TASK
Retype, character for character, the line containing "1 rzecz 7 stylizacji (99, 2372)" along with each line after it through the end of the data, and only those.

=== DATA ===

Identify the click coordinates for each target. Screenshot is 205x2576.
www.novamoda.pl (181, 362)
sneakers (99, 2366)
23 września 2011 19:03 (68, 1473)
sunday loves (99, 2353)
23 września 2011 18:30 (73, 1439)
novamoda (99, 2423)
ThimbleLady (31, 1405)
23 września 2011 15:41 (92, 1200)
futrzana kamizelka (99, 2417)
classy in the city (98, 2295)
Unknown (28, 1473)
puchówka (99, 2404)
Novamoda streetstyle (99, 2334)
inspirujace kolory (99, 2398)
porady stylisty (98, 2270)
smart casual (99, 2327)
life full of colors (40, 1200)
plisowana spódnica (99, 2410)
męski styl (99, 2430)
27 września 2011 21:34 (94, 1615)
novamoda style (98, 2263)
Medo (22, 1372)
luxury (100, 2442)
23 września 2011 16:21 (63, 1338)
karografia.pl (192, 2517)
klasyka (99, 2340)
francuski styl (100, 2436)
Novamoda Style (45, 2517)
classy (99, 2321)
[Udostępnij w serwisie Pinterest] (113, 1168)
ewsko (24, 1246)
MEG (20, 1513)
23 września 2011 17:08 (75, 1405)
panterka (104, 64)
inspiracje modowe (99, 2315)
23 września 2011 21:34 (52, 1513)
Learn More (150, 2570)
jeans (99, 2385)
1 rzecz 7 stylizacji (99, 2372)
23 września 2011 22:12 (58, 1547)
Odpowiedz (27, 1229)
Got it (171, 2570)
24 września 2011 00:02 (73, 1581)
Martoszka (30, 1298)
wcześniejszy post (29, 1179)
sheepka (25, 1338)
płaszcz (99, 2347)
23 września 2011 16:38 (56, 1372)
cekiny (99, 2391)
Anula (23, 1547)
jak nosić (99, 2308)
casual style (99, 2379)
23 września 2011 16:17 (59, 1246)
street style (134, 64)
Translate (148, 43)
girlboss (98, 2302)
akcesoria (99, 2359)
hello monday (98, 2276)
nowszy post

===

EXERCISE RESPONSE
1 rzecz 7 stylizacji (99, 2372)
23 września 2011 22:12 (58, 1547)
Odpowiedz (27, 1229)
Got it (171, 2570)
24 września 2011 00:02 (73, 1581)
Martoszka (30, 1298)
wcześniejszy post (29, 1179)
sheepka (25, 1338)
płaszcz (99, 2347)
23 września 2011 16:38 (56, 1372)
cekiny (99, 2391)
Anula (23, 1547)
jak nosić (99, 2308)
casual style (99, 2379)
23 września 2011 16:17 (59, 1246)
street style (134, 64)
Translate (148, 43)
girlboss (98, 2302)
akcesoria (99, 2359)
hello monday (98, 2276)
nowszy post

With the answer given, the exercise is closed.